Start of Block
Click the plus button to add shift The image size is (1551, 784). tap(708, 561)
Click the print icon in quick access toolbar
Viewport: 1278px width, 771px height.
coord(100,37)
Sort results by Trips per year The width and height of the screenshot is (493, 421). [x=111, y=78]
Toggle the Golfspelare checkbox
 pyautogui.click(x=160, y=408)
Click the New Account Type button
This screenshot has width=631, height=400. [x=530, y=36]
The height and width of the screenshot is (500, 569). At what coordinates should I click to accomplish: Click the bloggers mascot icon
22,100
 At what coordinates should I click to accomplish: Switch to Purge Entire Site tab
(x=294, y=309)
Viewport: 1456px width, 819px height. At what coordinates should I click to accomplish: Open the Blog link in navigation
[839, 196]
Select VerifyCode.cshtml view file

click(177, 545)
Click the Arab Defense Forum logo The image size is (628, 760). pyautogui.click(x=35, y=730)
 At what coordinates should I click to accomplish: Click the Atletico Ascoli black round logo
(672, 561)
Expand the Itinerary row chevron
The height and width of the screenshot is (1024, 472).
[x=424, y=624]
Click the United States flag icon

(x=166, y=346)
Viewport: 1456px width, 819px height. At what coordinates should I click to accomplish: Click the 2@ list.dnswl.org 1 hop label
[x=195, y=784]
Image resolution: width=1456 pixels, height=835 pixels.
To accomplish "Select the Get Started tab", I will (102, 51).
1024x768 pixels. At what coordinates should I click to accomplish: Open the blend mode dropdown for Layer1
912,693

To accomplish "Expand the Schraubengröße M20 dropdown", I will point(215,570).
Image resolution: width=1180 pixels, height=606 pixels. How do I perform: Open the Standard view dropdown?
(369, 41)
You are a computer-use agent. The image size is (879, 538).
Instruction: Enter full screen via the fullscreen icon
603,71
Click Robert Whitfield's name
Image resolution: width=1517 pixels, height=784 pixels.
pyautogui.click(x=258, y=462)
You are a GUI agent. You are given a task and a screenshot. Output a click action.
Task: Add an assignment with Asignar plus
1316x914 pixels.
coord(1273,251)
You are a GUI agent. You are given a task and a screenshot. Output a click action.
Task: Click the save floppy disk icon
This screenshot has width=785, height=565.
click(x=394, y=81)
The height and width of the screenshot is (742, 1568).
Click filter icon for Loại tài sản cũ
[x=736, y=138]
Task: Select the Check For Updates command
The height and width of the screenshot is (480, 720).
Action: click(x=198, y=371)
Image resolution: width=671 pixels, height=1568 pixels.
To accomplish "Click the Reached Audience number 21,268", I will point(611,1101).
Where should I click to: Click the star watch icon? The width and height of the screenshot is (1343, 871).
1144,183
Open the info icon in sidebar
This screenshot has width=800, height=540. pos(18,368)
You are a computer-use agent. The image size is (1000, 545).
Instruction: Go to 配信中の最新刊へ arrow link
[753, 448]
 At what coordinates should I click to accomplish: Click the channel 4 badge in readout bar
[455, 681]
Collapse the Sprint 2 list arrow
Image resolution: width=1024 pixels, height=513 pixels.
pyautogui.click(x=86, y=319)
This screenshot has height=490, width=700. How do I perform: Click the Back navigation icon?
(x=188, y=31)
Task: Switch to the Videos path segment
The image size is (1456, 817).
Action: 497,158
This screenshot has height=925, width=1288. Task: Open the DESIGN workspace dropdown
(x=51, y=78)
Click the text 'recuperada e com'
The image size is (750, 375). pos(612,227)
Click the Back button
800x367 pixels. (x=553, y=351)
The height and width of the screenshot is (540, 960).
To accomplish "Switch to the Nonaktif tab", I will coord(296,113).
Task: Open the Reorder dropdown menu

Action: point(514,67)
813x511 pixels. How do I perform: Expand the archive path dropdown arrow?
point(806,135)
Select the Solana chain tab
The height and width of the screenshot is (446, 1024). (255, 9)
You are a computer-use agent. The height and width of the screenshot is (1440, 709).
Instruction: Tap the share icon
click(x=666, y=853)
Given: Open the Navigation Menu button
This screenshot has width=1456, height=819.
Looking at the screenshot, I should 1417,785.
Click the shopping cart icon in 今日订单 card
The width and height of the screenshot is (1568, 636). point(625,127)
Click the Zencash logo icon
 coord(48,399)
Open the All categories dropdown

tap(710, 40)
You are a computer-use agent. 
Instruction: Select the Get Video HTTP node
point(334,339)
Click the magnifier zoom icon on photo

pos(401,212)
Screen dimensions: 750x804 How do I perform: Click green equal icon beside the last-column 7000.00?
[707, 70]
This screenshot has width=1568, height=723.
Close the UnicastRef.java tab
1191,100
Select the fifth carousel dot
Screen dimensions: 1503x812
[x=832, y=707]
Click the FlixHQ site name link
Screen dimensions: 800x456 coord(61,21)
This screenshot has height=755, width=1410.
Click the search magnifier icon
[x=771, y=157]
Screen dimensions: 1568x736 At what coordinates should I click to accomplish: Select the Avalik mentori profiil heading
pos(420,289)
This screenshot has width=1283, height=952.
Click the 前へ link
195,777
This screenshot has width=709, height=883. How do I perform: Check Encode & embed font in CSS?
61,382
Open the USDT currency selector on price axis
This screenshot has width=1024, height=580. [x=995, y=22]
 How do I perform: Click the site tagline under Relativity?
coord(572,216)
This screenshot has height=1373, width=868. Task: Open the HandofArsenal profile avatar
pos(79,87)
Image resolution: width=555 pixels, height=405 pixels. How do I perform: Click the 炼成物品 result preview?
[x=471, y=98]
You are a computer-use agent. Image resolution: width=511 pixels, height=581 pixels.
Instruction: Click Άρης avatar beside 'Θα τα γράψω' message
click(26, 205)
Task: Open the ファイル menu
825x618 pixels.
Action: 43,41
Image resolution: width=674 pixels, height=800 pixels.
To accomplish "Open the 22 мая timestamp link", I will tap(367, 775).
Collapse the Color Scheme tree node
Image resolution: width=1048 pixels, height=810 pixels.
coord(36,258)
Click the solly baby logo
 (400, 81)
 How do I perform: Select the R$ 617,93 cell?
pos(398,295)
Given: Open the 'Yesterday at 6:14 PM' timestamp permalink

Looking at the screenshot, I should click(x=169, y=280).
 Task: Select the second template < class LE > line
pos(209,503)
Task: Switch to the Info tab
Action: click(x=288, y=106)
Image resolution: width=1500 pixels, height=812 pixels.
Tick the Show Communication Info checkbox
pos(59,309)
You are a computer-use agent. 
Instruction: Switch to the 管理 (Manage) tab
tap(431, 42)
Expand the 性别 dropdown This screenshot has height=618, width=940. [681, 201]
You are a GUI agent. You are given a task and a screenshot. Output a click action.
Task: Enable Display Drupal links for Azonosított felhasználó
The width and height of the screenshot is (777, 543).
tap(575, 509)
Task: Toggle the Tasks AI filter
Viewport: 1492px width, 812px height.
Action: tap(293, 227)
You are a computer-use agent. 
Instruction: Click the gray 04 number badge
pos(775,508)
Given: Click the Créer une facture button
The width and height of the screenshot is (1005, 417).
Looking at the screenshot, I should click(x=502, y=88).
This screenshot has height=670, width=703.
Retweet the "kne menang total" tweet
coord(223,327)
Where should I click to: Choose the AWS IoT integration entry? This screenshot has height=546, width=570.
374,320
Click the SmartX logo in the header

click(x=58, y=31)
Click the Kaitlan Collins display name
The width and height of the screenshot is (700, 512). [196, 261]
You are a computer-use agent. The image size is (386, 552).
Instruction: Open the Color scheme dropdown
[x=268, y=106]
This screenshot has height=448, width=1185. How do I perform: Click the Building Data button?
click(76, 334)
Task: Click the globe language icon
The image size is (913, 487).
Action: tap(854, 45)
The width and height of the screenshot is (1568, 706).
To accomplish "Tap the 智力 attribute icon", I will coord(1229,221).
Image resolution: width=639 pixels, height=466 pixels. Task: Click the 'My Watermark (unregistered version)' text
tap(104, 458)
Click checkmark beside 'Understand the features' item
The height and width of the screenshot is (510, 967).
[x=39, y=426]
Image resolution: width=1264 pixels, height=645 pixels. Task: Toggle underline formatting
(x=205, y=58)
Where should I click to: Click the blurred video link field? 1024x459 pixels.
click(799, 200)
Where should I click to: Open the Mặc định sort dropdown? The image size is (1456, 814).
End of Block
YOUR OBJECTIVE: Every line of the material above that includes the string "computer" is required.

OUTPUT FOR THIS EXERCISE:
You are a computer-use agent. The image size is (879, 538).
You are a computer-use agent. The image size is (1000, 545).
You are a computer-use agent. The height and width of the screenshot is (1440, 709).
You are a computer-use agent. 
You are a computer-use agent. Image resolution: width=511 pixels, height=581 pixels.
You are a computer-use agent. 
You are a computer-use agent. 
You are a computer-use agent. The image size is (386, 552).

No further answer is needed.